## Extract to read
··········

# Going a bit mad



## sandyf (Apr 14, 2009)

Today has been hard for me - I don't know why. I guess it is because I sent my husband my list of things he needs to do if he wants to try and fix things. I also have given myself a deadline of sorts - the end of November. If I see no action by then I will file for divorce. 

Sometimes I feel like I am stupid for giving it as much time as I have already. I so don't want to give up. But, if he has not even seen a glimmer of reality after 6 weeks living with his mother, will he ever?

It's not like this came out of the blue. The past year has been nothing but up and down, mostly down. And, when I didn't think things could get much worse, they did, over and over again. And now, even though things are as dire as they are, he still can't see what the problems are. He just wants to keep blaming everything and everyone else. All he can do is whine about how much pain he is in, but he makes no moves to do anything about it.

So, I guess in a way I have answered my own question... It has been such a hard day because I basically have started the clock ticking. I am torn by all of my feelings right now. Part of me hopes and prays he will finally wake up. But, so many people have told me that guys like my husband do not change. Part of me almost hopes he won't wake up and we can just move on. In some ways that would be easier - actually, in a lot of ways that would be easier. And when I think about how much easier it would be I sometimes wonder why I don't just take that path.

··········

## Data extract

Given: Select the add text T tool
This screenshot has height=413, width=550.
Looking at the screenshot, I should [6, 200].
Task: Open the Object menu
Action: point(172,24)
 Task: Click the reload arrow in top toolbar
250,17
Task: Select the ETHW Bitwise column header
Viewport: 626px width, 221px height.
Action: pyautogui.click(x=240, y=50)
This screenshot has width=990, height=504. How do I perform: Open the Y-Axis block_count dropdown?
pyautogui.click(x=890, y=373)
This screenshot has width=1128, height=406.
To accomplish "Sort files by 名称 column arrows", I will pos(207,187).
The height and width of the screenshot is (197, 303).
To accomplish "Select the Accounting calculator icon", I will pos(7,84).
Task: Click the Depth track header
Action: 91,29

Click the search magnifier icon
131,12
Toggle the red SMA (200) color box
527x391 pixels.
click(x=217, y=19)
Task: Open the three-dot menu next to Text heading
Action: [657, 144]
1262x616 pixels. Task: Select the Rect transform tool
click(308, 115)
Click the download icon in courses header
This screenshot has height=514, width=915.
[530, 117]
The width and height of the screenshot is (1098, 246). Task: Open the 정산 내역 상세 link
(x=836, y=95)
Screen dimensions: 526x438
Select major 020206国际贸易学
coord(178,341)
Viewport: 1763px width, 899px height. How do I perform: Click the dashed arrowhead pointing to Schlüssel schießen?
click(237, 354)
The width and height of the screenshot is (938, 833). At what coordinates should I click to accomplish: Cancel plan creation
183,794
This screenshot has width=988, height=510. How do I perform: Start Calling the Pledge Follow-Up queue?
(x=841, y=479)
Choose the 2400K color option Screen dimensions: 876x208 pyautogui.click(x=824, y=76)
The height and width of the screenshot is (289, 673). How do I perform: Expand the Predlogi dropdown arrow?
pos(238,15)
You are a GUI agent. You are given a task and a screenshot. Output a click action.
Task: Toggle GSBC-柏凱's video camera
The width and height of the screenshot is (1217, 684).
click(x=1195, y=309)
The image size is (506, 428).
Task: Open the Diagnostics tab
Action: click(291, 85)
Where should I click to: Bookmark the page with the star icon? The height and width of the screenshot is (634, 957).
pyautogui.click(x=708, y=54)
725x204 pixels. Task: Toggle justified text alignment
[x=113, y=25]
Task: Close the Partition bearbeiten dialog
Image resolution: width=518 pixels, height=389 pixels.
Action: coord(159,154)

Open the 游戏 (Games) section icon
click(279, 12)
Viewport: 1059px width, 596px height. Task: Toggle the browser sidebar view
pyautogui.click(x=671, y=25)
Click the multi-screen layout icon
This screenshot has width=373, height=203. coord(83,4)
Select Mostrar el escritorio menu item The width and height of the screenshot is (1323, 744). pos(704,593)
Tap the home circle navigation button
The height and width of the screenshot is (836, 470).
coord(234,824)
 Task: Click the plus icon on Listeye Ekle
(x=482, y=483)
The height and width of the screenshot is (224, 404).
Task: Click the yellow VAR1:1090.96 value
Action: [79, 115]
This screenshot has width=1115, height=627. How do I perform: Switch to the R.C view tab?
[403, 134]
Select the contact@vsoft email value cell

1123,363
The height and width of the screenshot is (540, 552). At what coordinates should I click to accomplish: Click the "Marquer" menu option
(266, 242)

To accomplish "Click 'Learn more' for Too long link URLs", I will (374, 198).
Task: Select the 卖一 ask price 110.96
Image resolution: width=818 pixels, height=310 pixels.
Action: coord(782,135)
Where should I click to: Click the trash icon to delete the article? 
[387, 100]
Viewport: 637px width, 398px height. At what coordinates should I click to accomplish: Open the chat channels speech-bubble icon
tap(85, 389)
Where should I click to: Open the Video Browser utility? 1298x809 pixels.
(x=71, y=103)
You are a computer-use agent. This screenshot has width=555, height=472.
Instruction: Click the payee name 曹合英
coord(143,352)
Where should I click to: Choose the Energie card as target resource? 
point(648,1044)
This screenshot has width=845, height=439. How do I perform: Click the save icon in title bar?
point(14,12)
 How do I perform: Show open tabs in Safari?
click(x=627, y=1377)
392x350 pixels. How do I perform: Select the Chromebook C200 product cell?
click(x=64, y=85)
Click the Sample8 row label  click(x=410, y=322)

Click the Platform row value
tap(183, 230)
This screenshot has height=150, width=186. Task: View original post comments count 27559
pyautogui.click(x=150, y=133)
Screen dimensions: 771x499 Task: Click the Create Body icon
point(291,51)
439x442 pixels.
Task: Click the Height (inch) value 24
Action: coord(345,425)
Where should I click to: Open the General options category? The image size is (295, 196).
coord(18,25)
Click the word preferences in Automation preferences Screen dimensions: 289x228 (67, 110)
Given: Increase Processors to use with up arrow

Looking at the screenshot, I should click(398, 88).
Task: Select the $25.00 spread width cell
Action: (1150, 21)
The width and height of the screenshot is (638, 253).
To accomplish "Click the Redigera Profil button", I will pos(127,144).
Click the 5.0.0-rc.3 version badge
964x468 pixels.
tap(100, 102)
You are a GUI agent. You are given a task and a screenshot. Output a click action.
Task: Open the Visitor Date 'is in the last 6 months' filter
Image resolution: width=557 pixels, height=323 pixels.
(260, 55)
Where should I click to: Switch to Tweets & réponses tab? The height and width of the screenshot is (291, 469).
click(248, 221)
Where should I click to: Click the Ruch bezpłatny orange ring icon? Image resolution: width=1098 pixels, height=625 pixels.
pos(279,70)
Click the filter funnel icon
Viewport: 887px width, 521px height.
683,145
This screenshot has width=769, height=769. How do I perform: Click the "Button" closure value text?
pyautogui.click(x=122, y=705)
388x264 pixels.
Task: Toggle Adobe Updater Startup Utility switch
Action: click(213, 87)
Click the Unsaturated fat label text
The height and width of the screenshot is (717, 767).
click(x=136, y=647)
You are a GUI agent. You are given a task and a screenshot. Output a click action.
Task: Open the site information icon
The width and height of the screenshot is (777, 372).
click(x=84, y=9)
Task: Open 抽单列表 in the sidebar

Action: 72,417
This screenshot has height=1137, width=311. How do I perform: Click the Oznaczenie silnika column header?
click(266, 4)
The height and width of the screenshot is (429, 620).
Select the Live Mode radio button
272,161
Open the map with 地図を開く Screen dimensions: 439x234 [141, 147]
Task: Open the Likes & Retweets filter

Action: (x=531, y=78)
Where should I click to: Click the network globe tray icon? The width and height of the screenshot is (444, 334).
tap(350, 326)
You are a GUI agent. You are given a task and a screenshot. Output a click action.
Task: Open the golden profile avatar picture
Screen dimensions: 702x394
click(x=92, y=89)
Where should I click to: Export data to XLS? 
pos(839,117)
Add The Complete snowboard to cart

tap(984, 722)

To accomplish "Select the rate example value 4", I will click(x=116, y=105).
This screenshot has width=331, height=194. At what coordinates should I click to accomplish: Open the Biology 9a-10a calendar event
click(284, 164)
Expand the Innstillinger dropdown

··········

## Problem
Repeat word for word the part of the "Going a bit mad" post between "Sometimes I feel" and "will he ever?", inclusive.

## Correct response
Sometimes I feel like I am stupid for giving it as much time as I have already. I so don't want to give up. But, if he has not even seen a glimmer of reality after 6 weeks living with his mother, will he ever?